The ALS stratification challenge is running from June until the middle of September, and aims to spur the development of quantitative solutions to stratify ALS patients based on their disease progression or survival, said Avi Kremer, an ALS patient diagnosed in 2004 who with his friends established Prize4Life.

The organization, a non-profit dedicated to the discovery of treatments or a cure for ALS, uses financial incentives to attract people to the research and drive innovation.


Prize4Life is providing the largest open ALS clinical trials database in the world that will serve as the basis for the challenge, whose participants can access and analyze the data, work alone or in teams and share their ideas and analysis results with other participants.

The key goal of the challenge is to identify the attributes that differentiate ALS patients. Such information will help patients and families plan accordingly to increase their quality of life and will also help guide the development of stratified ALS clinical trials that could enroll specific ALS subgroups for the testing of new treatments.

The first of the challenges focuses on predicting the progression and survival of ALS patients. It will use a database of more than 8,000 cases as the “challenge training set” and feature several unpublished datasets that will be used for model validation.

“We believe the ALS stratification challenge holds great promise to unlock the mysteries of how ALS develops and accelerates, the development of ALS treatments, and a cure,” the organizers said on Sunday.

Without an ability to distinguish between patients with very different disease progressions, clinical trial efforts to evaluate potential new ALS treatments end up being expensive and doomed to failure.

The top-performing teams will each receive a $7,000 cash prize, be invited to present the winning model at DREAM’s conference this fall, and have the opportunity to co-author a challenge overview paper that the Nature Biotechnology journal has expressed interest in considering.

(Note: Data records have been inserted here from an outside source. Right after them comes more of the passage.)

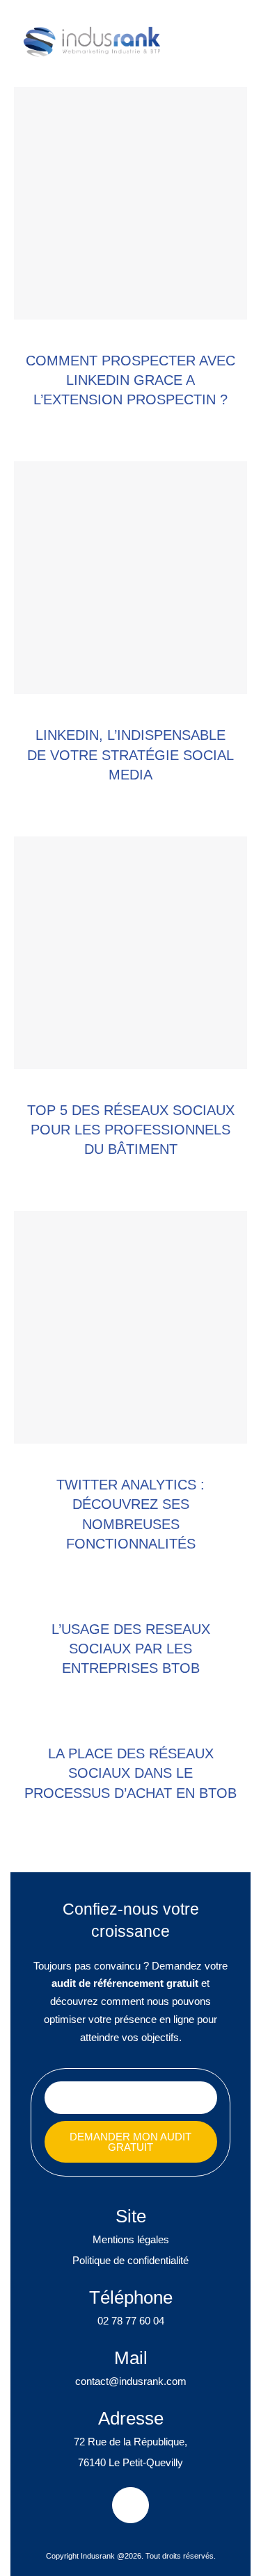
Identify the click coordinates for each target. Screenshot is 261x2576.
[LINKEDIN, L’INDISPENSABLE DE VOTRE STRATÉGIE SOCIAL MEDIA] (130, 577)
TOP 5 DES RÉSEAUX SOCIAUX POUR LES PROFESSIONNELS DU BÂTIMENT (131, 1130)
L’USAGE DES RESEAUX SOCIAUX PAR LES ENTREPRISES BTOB (131, 1648)
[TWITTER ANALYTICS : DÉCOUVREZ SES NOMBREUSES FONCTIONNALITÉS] (130, 1327)
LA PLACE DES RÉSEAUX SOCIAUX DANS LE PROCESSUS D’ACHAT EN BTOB (130, 1773)
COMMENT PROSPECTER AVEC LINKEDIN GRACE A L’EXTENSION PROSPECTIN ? (130, 380)
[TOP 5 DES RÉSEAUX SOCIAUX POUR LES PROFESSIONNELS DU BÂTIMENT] (130, 952)
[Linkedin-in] (130, 2505)
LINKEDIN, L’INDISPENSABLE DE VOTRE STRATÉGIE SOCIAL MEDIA (130, 754)
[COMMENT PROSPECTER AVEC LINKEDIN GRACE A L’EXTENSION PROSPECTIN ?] (130, 203)
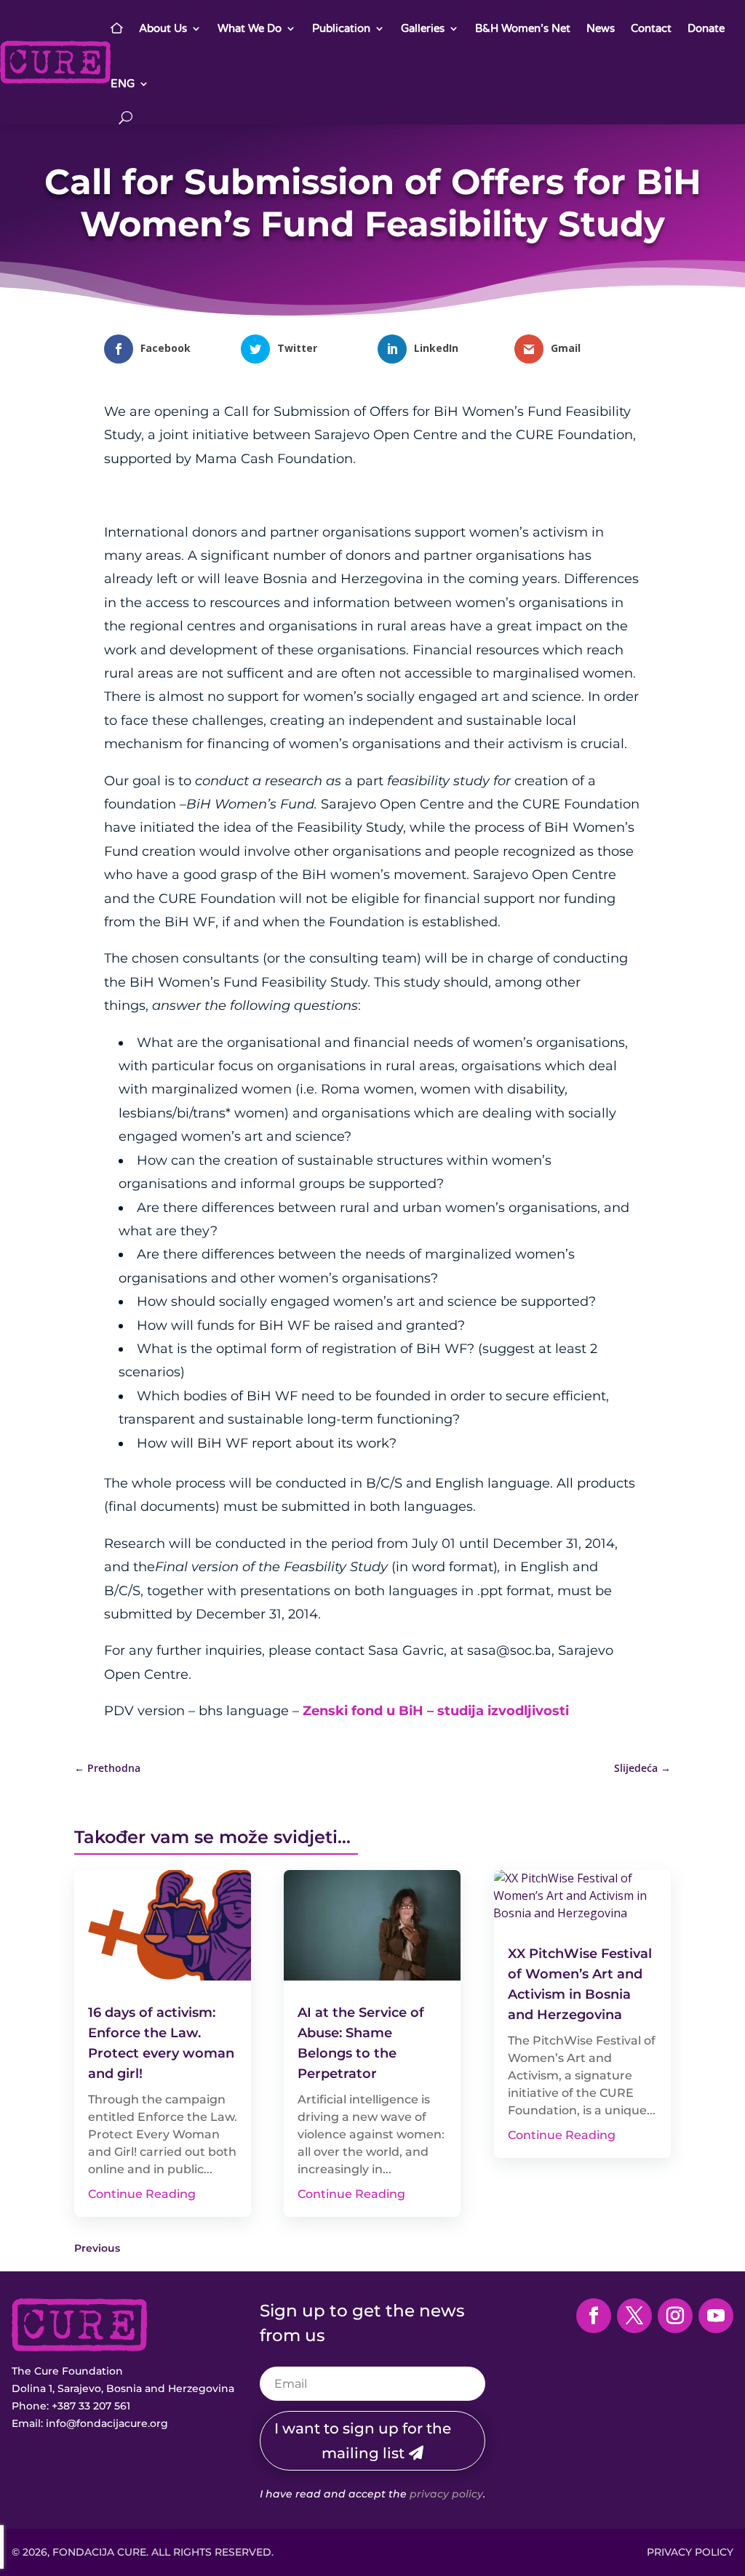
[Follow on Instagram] (675, 2315)
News (600, 28)
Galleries (423, 28)
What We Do (250, 28)
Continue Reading (142, 2194)
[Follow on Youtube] (715, 2315)
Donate (706, 28)
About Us (163, 28)
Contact (651, 28)
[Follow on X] (634, 2315)
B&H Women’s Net (522, 28)
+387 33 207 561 (91, 2405)
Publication (341, 28)
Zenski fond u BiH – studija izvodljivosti (436, 1711)
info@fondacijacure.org (107, 2423)
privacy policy (446, 2493)
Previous (97, 2248)
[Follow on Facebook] (593, 2315)
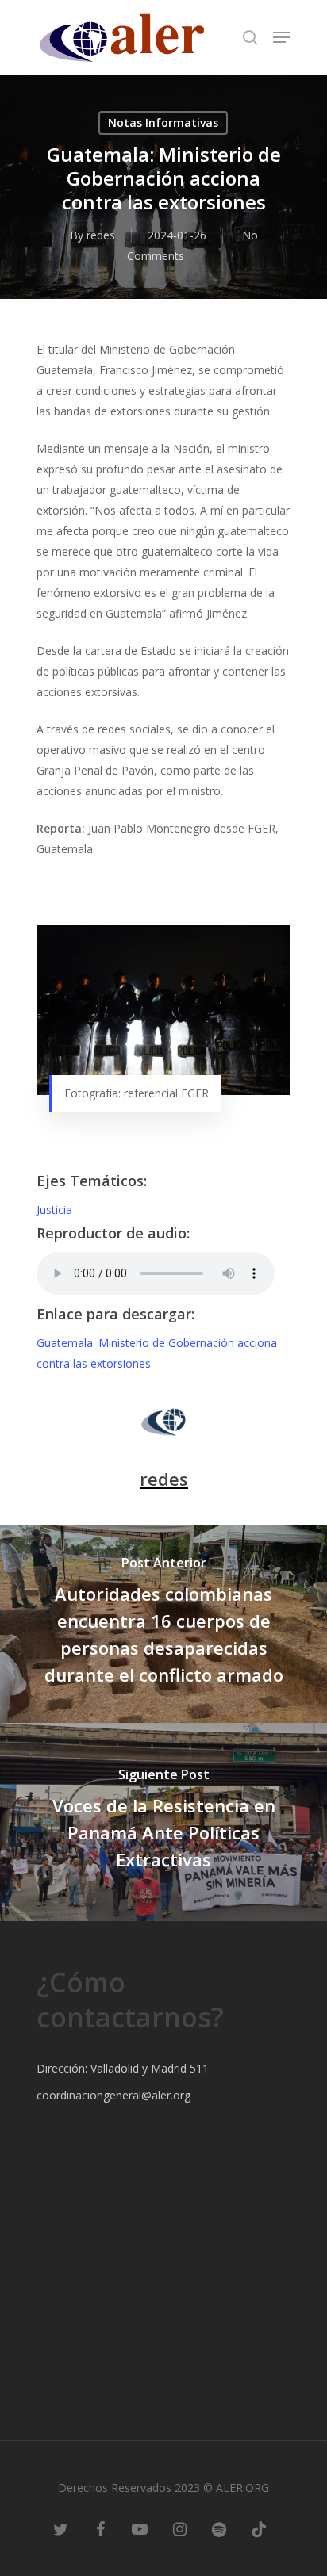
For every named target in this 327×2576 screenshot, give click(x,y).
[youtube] (140, 2528)
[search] (250, 37)
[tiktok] (259, 2528)
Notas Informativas (163, 122)
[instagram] (179, 2528)
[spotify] (219, 2528)
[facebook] (100, 2528)
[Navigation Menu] (281, 37)
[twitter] (60, 2528)
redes (101, 235)
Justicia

Sage Bionetworks is a nonprofit biomedical research organization that was founded in 2009 with a vision to promote innovations in personalized medicine by enabling a community-based approach to scientific inquiries and discoveries.

Prize4Life and DREAM have already demonstrated the power of open-science challenges to advance ALS disease research. The ALS Prediction Prize challenge conducted in 2012 had more than 1,000 registrants from 63 countries, and the winning approaches – described in an article in the November 2014 issue of Nature Biotechnology – outperformed the predictions of more than 12 expert ALS clinicians.

Leading research-based bio-pharmaceutical companies Biogen and Eli Lilly are helping fund the challenge effort and providing key advice, and IBM is providing cloud computing.

The cash prizes for the challenge were raised by running a crowdfunding campaign called “Fund the Prize” that ran in last fall and succeeded in raising $28,000.